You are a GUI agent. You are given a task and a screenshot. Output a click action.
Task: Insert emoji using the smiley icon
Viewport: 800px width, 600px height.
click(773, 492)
* * *
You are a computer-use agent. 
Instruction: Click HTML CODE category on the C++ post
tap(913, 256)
---
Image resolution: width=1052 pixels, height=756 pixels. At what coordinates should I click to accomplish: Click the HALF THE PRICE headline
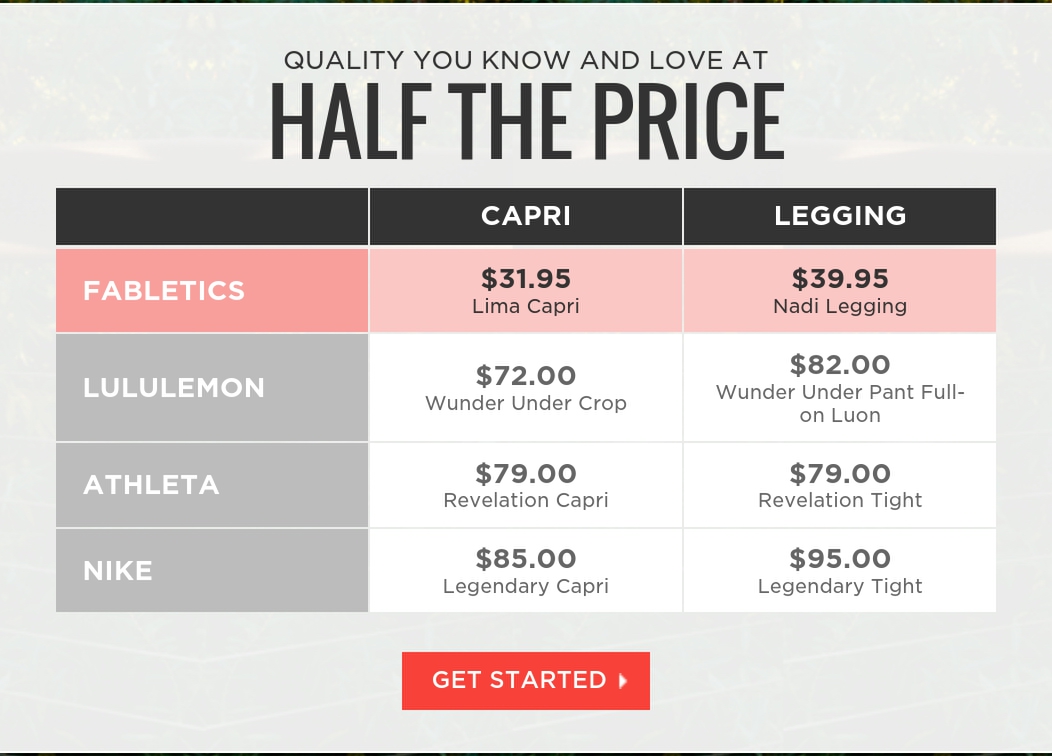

▶ _The request_: Rewrite everything from the line containing "You are a GUI" down to the line containing "click(773, 492)" as a numbered list, leaving out any blank lines.

▶ _Exercise result_:
1. You are a GUI agent. You are given a task and a screenshot. Output a click action.
2. Task: Insert emoji using the smiley icon
3. Viewport: 800px width, 600px height.
4. click(773, 492)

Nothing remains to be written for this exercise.